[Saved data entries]
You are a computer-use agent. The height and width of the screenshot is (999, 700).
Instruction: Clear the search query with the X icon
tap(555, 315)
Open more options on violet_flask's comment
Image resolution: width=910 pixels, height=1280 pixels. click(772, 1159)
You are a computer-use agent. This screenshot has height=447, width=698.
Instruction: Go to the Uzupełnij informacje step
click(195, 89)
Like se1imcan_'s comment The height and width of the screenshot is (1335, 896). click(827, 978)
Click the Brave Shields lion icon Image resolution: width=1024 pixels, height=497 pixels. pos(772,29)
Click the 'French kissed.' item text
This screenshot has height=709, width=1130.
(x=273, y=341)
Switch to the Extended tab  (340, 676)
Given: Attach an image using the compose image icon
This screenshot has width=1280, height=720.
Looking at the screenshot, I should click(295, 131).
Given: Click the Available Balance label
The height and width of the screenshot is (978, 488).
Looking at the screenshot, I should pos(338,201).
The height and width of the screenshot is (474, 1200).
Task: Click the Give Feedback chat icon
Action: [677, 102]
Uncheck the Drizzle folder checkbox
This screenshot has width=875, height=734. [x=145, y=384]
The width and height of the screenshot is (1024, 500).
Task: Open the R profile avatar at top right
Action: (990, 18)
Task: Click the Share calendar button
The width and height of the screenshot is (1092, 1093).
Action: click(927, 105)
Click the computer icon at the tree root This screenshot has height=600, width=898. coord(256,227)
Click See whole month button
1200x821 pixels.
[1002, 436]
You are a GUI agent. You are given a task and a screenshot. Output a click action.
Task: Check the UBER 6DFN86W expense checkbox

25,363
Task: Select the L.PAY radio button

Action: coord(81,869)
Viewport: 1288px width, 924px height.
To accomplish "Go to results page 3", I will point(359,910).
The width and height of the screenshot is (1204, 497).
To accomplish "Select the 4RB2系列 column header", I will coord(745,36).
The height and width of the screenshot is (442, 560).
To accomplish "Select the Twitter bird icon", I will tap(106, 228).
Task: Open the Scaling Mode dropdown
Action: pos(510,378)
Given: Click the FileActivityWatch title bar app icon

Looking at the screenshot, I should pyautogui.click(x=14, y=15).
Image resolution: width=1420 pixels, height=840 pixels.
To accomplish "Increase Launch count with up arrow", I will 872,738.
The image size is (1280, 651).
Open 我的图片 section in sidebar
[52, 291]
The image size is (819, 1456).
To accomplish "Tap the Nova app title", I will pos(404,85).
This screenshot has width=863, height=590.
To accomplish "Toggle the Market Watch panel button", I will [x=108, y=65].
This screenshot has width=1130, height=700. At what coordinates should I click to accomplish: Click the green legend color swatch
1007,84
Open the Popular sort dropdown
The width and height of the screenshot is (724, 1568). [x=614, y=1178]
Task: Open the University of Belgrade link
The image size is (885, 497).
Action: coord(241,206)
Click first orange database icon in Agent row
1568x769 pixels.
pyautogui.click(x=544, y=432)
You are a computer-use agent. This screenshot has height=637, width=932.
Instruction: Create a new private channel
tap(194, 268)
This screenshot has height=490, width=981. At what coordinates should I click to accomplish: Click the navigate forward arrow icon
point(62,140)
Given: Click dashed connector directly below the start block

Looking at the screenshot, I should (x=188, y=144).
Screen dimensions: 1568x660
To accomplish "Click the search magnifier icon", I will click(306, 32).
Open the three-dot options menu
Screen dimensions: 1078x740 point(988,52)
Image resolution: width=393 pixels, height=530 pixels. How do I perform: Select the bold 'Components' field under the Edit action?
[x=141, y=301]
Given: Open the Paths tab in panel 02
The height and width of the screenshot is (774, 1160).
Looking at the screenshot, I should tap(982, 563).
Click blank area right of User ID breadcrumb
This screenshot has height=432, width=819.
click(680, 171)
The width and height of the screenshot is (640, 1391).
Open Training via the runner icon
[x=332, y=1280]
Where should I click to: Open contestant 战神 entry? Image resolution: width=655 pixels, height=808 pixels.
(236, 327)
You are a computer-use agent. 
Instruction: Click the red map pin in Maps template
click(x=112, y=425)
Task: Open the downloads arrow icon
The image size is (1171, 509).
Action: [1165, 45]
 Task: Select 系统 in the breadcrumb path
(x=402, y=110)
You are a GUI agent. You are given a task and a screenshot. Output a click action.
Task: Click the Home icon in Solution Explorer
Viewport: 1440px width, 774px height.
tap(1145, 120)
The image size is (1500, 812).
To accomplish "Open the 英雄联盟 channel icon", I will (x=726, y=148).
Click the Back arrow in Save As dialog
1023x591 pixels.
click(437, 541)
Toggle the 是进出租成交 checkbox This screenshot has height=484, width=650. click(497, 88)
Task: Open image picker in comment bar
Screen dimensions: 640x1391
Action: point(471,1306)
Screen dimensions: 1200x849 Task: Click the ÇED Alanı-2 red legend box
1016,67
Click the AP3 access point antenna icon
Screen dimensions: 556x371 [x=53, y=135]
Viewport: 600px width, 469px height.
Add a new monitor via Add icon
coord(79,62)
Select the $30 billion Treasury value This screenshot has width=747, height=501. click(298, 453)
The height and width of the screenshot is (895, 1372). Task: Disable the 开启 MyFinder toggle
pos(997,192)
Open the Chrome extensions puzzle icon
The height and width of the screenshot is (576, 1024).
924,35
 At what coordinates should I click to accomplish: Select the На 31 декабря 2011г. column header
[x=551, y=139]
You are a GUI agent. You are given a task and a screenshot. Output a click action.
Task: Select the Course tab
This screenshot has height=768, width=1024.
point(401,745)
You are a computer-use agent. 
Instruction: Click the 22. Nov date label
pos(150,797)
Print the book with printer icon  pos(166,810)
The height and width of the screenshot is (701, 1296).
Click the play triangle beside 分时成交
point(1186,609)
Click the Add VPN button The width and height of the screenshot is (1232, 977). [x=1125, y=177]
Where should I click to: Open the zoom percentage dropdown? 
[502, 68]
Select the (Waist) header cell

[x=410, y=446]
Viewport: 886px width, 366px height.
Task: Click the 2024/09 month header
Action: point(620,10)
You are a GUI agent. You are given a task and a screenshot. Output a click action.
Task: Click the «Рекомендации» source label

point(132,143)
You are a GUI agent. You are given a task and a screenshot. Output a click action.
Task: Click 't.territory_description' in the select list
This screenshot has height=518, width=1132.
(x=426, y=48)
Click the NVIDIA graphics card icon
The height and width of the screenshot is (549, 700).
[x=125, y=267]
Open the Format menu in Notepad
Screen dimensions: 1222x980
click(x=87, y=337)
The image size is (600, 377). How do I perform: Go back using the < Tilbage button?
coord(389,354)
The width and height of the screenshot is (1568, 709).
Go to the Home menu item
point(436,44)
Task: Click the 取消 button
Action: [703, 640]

◆ Prompt:
The answer must be an exact copy of every record above.

◆ Task response:
You are a computer-use agent. The height and width of the screenshot is (999, 700).
Instruction: Clear the search query with the X icon
tap(555, 315)
Open more options on violet_flask's comment
Image resolution: width=910 pixels, height=1280 pixels. click(772, 1159)
You are a computer-use agent. This screenshot has height=447, width=698.
Instruction: Go to the Uzupełnij informacje step
click(195, 89)
Like se1imcan_'s comment The height and width of the screenshot is (1335, 896). click(827, 978)
Click the Brave Shields lion icon Image resolution: width=1024 pixels, height=497 pixels. pos(772,29)
Click the 'French kissed.' item text
This screenshot has height=709, width=1130.
(x=273, y=341)
Switch to the Extended tab  (340, 676)
Given: Attach an image using the compose image icon
This screenshot has width=1280, height=720.
Looking at the screenshot, I should click(295, 131).
Given: Click the Available Balance label
The height and width of the screenshot is (978, 488).
Looking at the screenshot, I should pos(338,201).
The height and width of the screenshot is (474, 1200).
Task: Click the Give Feedback chat icon
Action: [677, 102]
Uncheck the Drizzle folder checkbox
This screenshot has width=875, height=734. [x=145, y=384]
The width and height of the screenshot is (1024, 500).
Task: Open the R profile avatar at top right
Action: (990, 18)
Task: Click the Share calendar button
The width and height of the screenshot is (1092, 1093).
Action: click(927, 105)
Click the computer icon at the tree root This screenshot has height=600, width=898. coord(256,227)
Click See whole month button
1200x821 pixels.
[1002, 436]
You are a GUI agent. You are given a task and a screenshot. Output a click action.
Task: Check the UBER 6DFN86W expense checkbox

25,363
Task: Select the L.PAY radio button

Action: coord(81,869)
Viewport: 1288px width, 924px height.
To accomplish "Go to results page 3", I will point(359,910).
The width and height of the screenshot is (1204, 497).
To accomplish "Select the 4RB2系列 column header", I will coord(745,36).
The height and width of the screenshot is (442, 560).
To accomplish "Select the Twitter bird icon", I will tap(106, 228).
Task: Open the Scaling Mode dropdown
Action: pos(510,378)
Given: Click the FileActivityWatch title bar app icon

Looking at the screenshot, I should pyautogui.click(x=14, y=15).
Image resolution: width=1420 pixels, height=840 pixels.
To accomplish "Increase Launch count with up arrow", I will 872,738.
The image size is (1280, 651).
Open 我的图片 section in sidebar
[52, 291]
The image size is (819, 1456).
To accomplish "Tap the Nova app title", I will pos(404,85).
This screenshot has width=863, height=590.
To accomplish "Toggle the Market Watch panel button", I will [x=108, y=65].
This screenshot has width=1130, height=700. At what coordinates should I click to accomplish: Click the green legend color swatch
1007,84
Open the Popular sort dropdown
The width and height of the screenshot is (724, 1568). [x=614, y=1178]
Task: Open the University of Belgrade link
The image size is (885, 497).
Action: coord(241,206)
Click first orange database icon in Agent row
1568x769 pixels.
pyautogui.click(x=544, y=432)
You are a computer-use agent. This screenshot has height=637, width=932.
Instruction: Create a new private channel
tap(194, 268)
This screenshot has height=490, width=981. At what coordinates should I click to accomplish: Click the navigate forward arrow icon
point(62,140)
Given: Click dashed connector directly below the start block

Looking at the screenshot, I should (x=188, y=144).
Screen dimensions: 1568x660
To accomplish "Click the search magnifier icon", I will click(306, 32).
Open the three-dot options menu
Screen dimensions: 1078x740 point(988,52)
Image resolution: width=393 pixels, height=530 pixels. How do I perform: Select the bold 'Components' field under the Edit action?
[x=141, y=301]
Given: Open the Paths tab in panel 02
The height and width of the screenshot is (774, 1160).
Looking at the screenshot, I should tap(982, 563).
Click blank area right of User ID breadcrumb
This screenshot has height=432, width=819.
click(680, 171)
The width and height of the screenshot is (640, 1391).
Open Training via the runner icon
[x=332, y=1280]
Where should I click to: Open contestant 战神 entry? Image resolution: width=655 pixels, height=808 pixels.
(236, 327)
You are a computer-use agent. 
Instruction: Click the red map pin in Maps template
click(x=112, y=425)
Task: Open the downloads arrow icon
The image size is (1171, 509).
Action: [1165, 45]
 Task: Select 系统 in the breadcrumb path
(x=402, y=110)
You are a GUI agent. You are given a task and a screenshot. Output a click action.
Task: Click the Home icon in Solution Explorer
Viewport: 1440px width, 774px height.
tap(1145, 120)
The image size is (1500, 812).
To accomplish "Open the 英雄联盟 channel icon", I will (x=726, y=148).
Click the Back arrow in Save As dialog
1023x591 pixels.
click(437, 541)
Toggle the 是进出租成交 checkbox This screenshot has height=484, width=650. click(497, 88)
Task: Open image picker in comment bar
Screen dimensions: 640x1391
Action: point(471,1306)
Screen dimensions: 1200x849 Task: Click the ÇED Alanı-2 red legend box
1016,67
Click the AP3 access point antenna icon
Screen dimensions: 556x371 [x=53, y=135]
Viewport: 600px width, 469px height.
Add a new monitor via Add icon
coord(79,62)
Select the $30 billion Treasury value This screenshot has width=747, height=501. click(298, 453)
The height and width of the screenshot is (895, 1372). Task: Disable the 开启 MyFinder toggle
pos(997,192)
Open the Chrome extensions puzzle icon
The height and width of the screenshot is (576, 1024).
924,35
 At what coordinates should I click to accomplish: Select the На 31 декабря 2011г. column header
[x=551, y=139]
You are a GUI agent. You are given a task and a screenshot. Output a click action.
Task: Select the Course tab
This screenshot has height=768, width=1024.
point(401,745)
You are a computer-use agent. 
Instruction: Click the 22. Nov date label
pos(150,797)
Print the book with printer icon  pos(166,810)
The height and width of the screenshot is (701, 1296).
Click the play triangle beside 分时成交
point(1186,609)
Click the Add VPN button The width and height of the screenshot is (1232, 977). [x=1125, y=177]
Where should I click to: Open the zoom percentage dropdown? 
[502, 68]
Select the (Waist) header cell

[x=410, y=446]
Viewport: 886px width, 366px height.
Task: Click the 2024/09 month header
Action: point(620,10)
You are a GUI agent. You are given a task and a screenshot. Output a click action.
Task: Click the «Рекомендации» source label

point(132,143)
You are a GUI agent. You are given a task and a screenshot. Output a click action.
Task: Click 't.territory_description' in the select list
This screenshot has height=518, width=1132.
(x=426, y=48)
Click the NVIDIA graphics card icon
The height and width of the screenshot is (549, 700).
[x=125, y=267]
Open the Format menu in Notepad
Screen dimensions: 1222x980
click(x=87, y=337)
The image size is (600, 377). How do I perform: Go back using the < Tilbage button?
coord(389,354)
The width and height of the screenshot is (1568, 709).
Go to the Home menu item
point(436,44)
Task: Click the 取消 button
Action: [703, 640]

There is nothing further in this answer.